▶ _WRITTEN INSTRUCTION_
Rewrite the stretch of rows from the line containing "The height and" through the end of the rows as a numbered list, skipping blank lines and leaving out the pictures.

▶ _Records_
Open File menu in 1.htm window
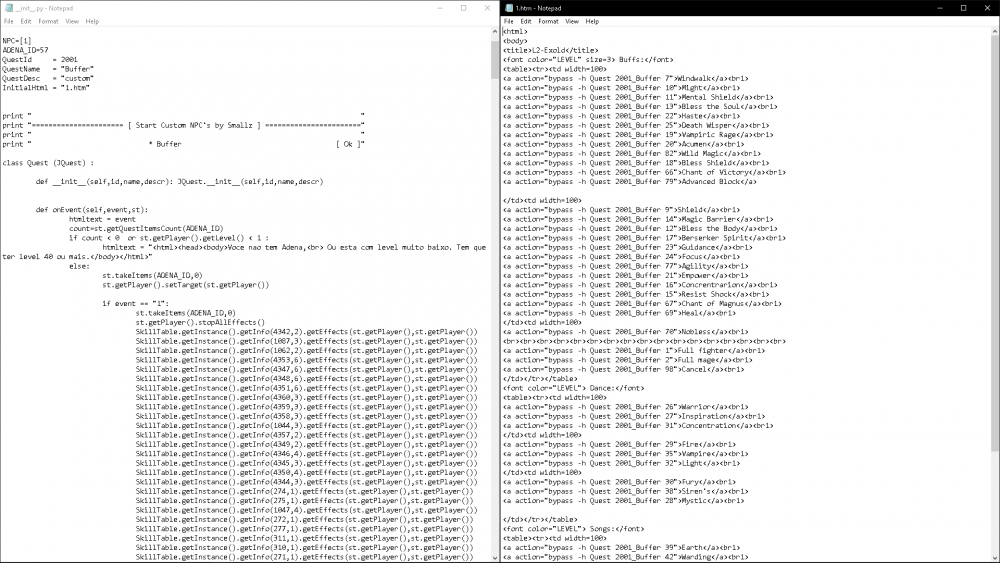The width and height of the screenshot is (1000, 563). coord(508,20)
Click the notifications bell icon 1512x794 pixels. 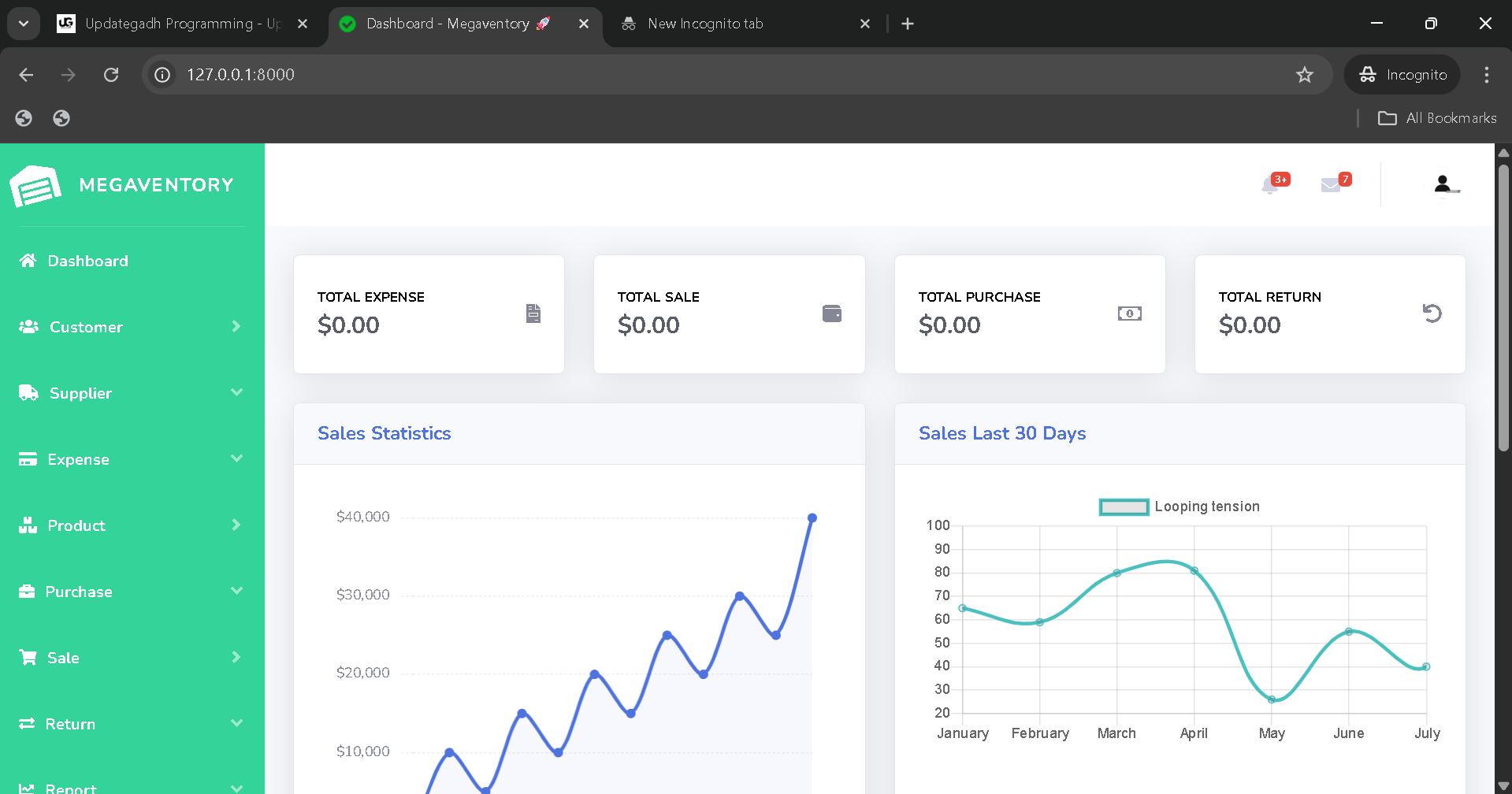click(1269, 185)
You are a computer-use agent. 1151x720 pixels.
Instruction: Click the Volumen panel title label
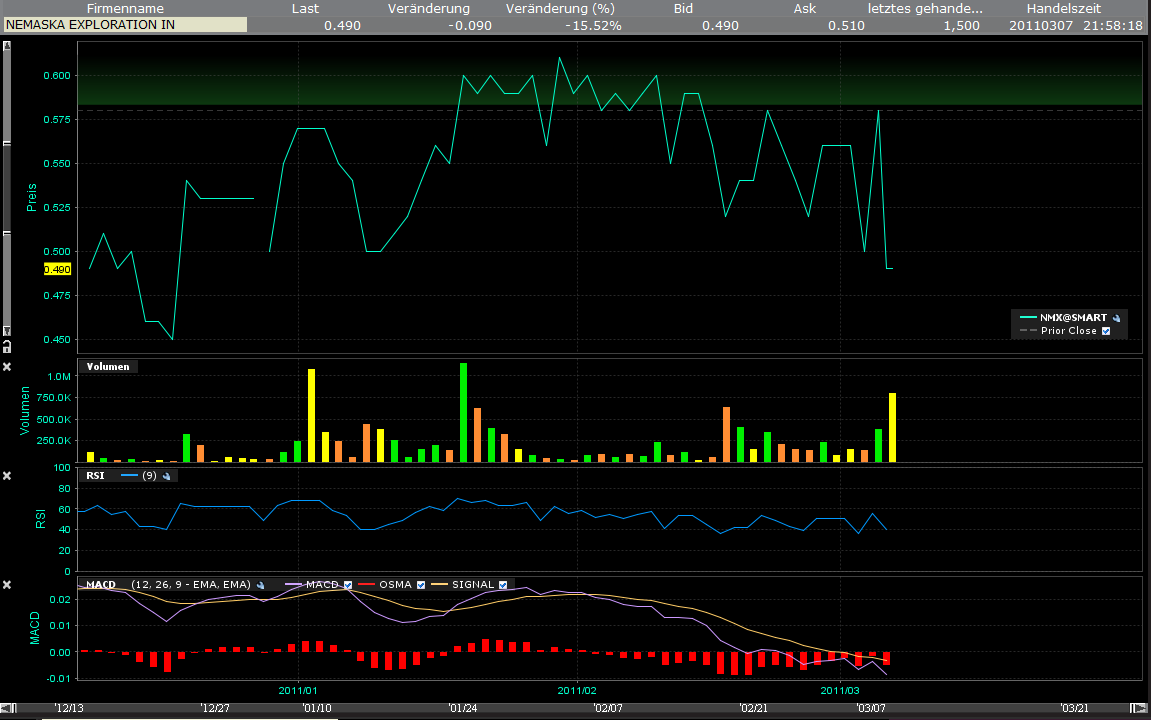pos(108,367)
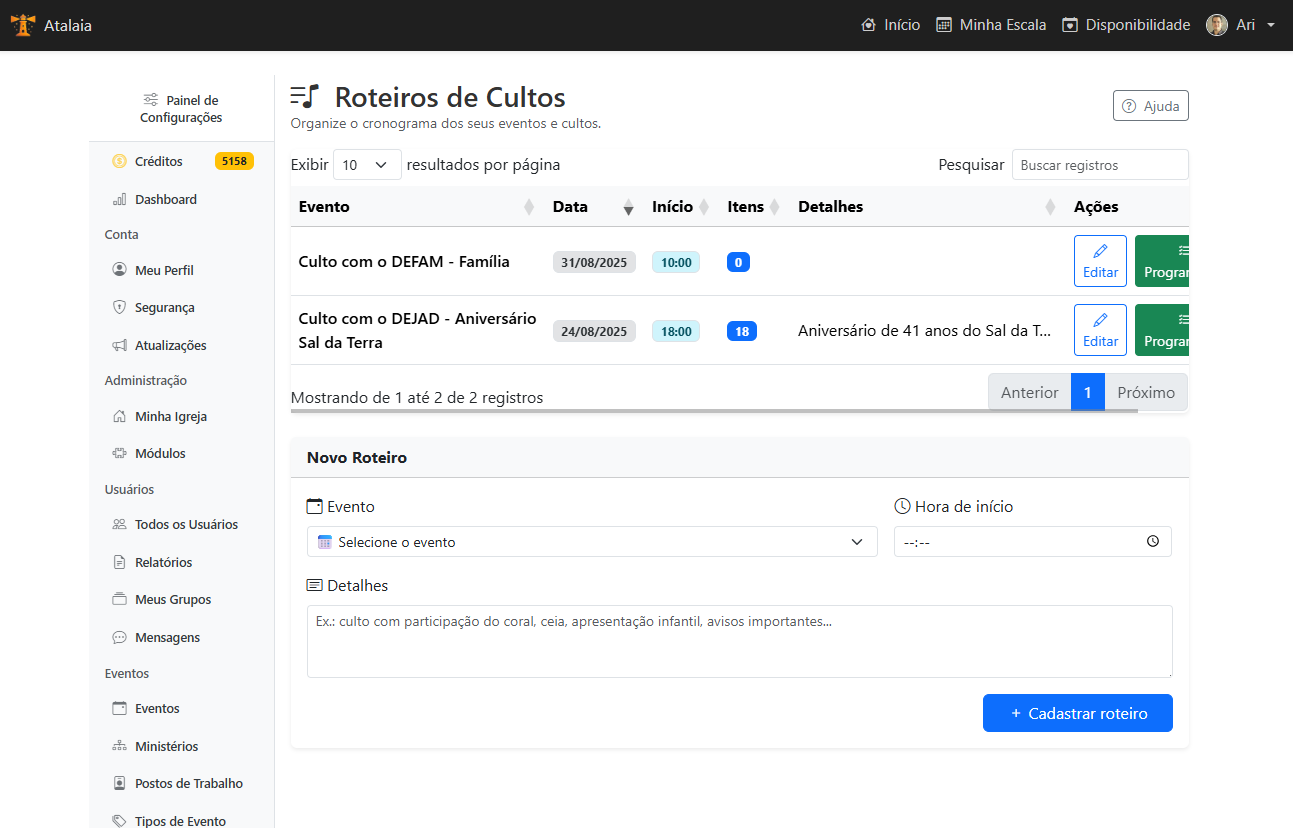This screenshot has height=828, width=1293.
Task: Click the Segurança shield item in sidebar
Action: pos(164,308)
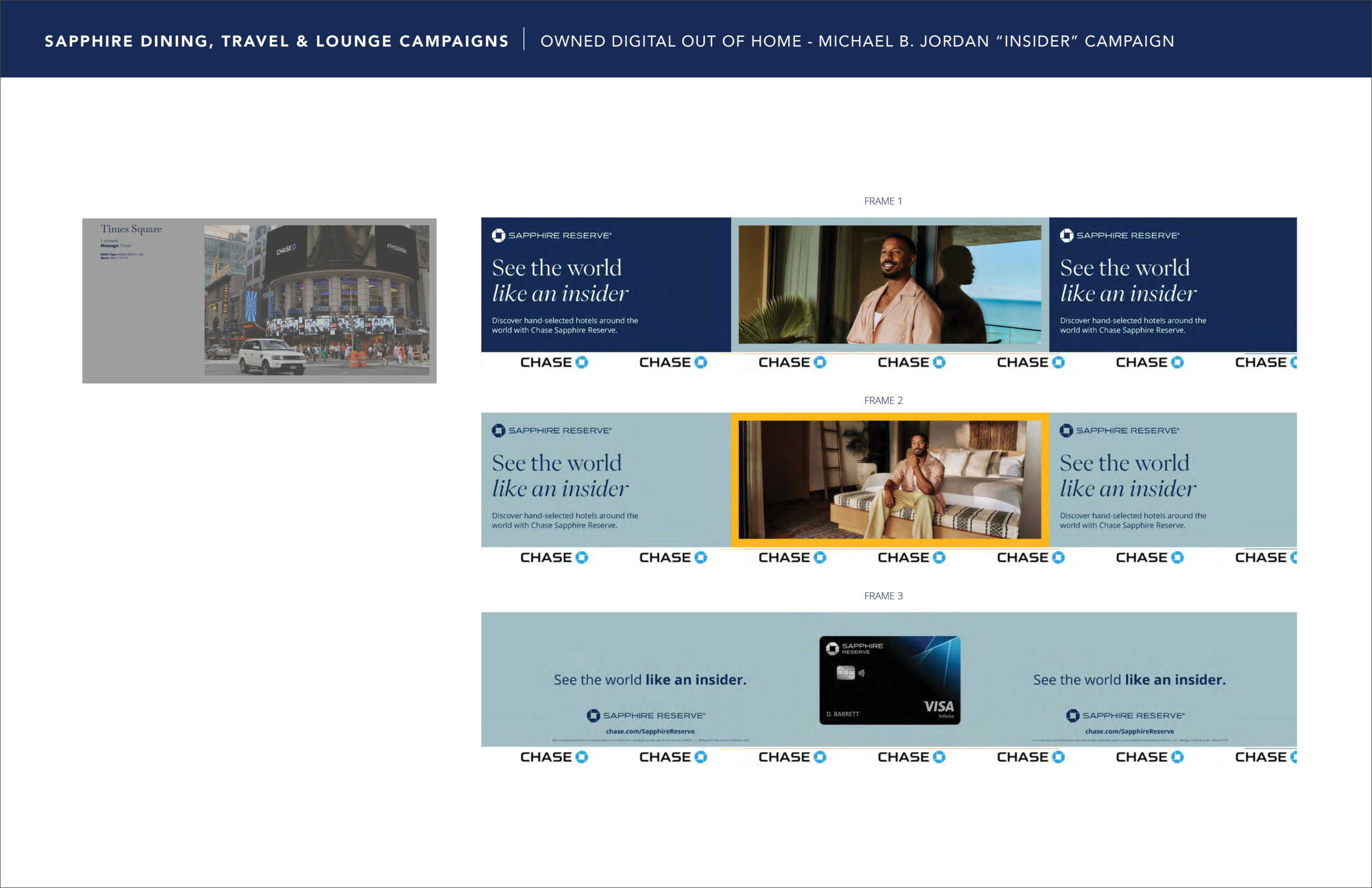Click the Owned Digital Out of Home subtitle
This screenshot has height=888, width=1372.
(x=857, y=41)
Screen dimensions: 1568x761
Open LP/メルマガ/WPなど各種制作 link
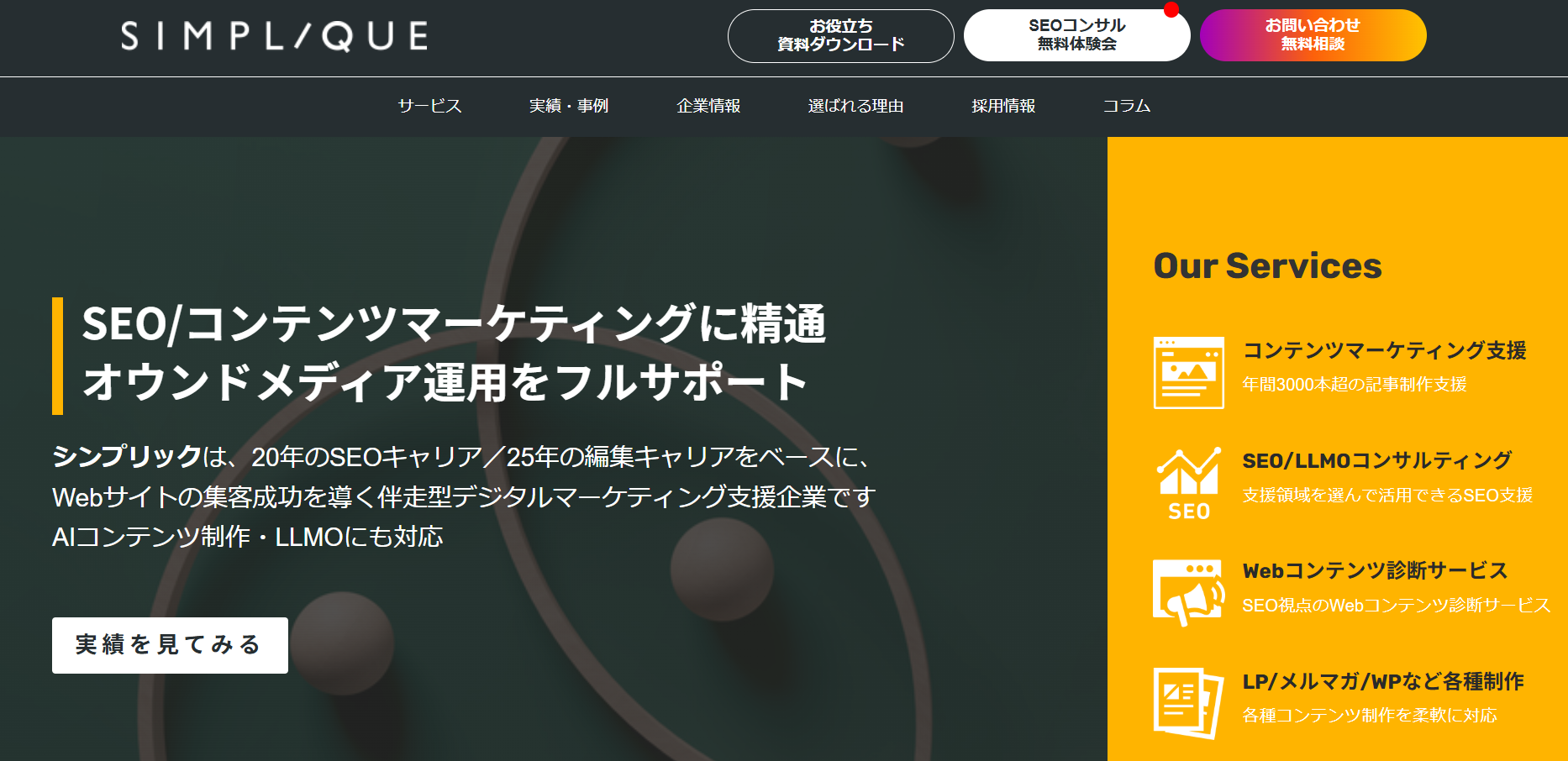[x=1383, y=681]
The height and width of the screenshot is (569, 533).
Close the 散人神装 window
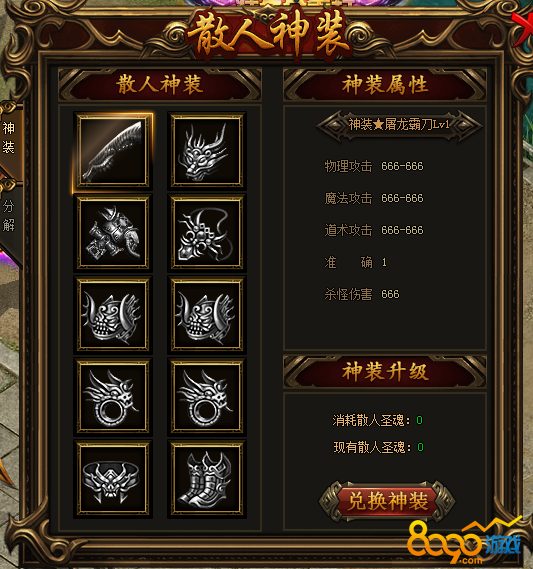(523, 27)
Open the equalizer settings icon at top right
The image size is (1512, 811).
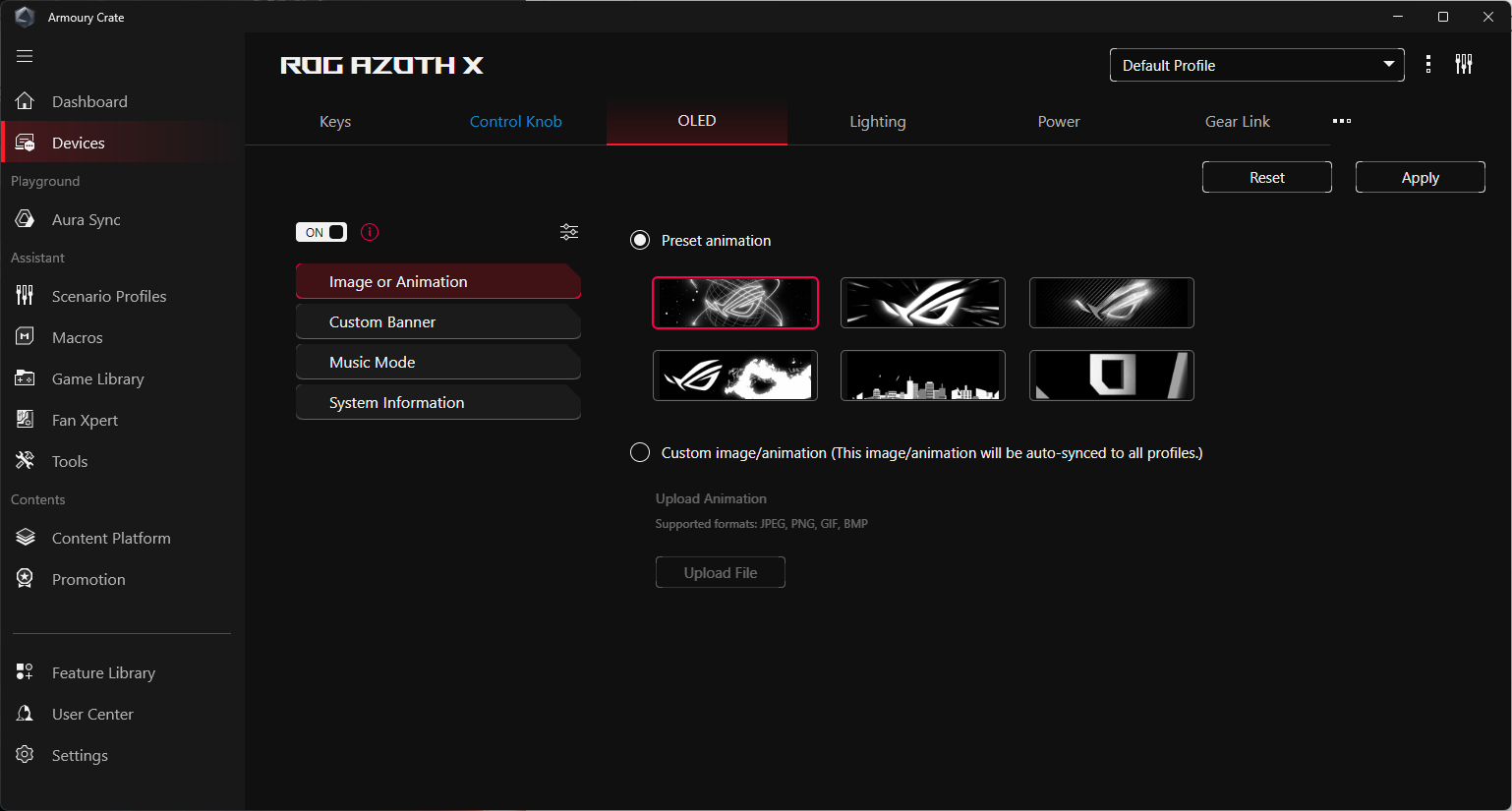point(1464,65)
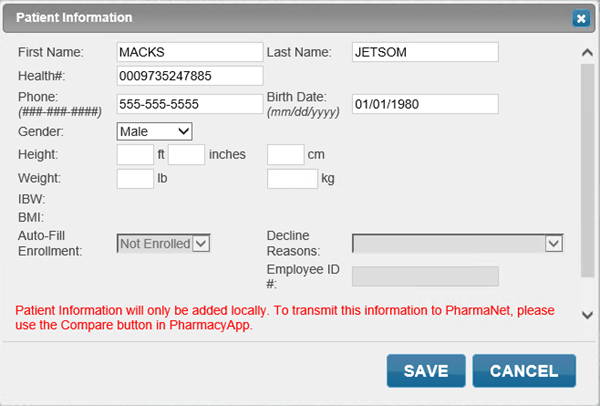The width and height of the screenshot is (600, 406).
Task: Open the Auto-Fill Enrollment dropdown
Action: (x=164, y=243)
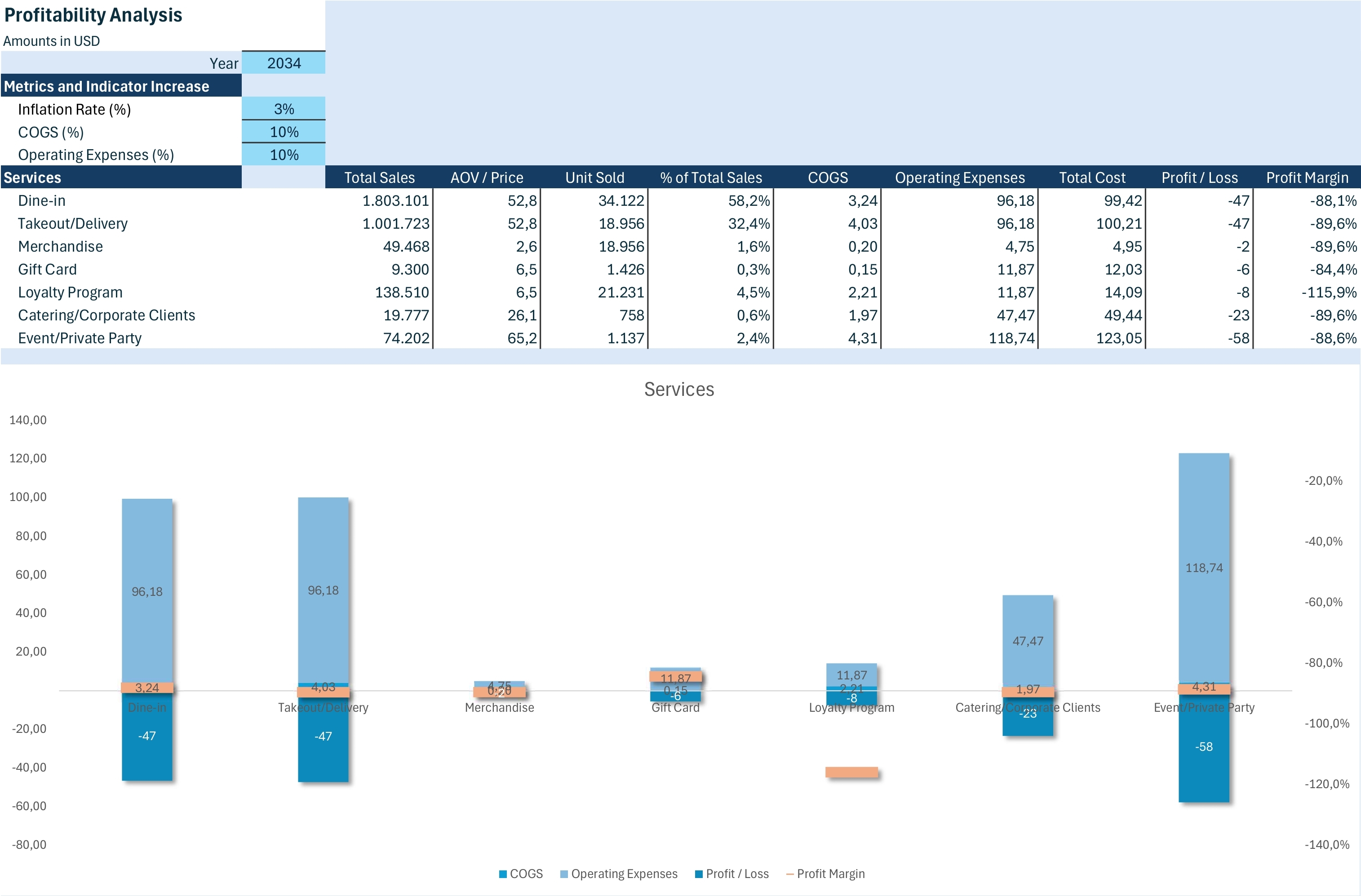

▶ _EXERCISE RESPONSE_
1. The height and width of the screenshot is (569, 533).
2. Close the 散人神装 window
3. (523, 27)
4. Open the equalizer settings icon at top right
5. The image size is (1512, 811).
6. point(1464,65)
7. The width and height of the screenshot is (600, 406).
8. Task: Open the Auto-Fill Enrollment dropdown
9. Action: (x=164, y=243)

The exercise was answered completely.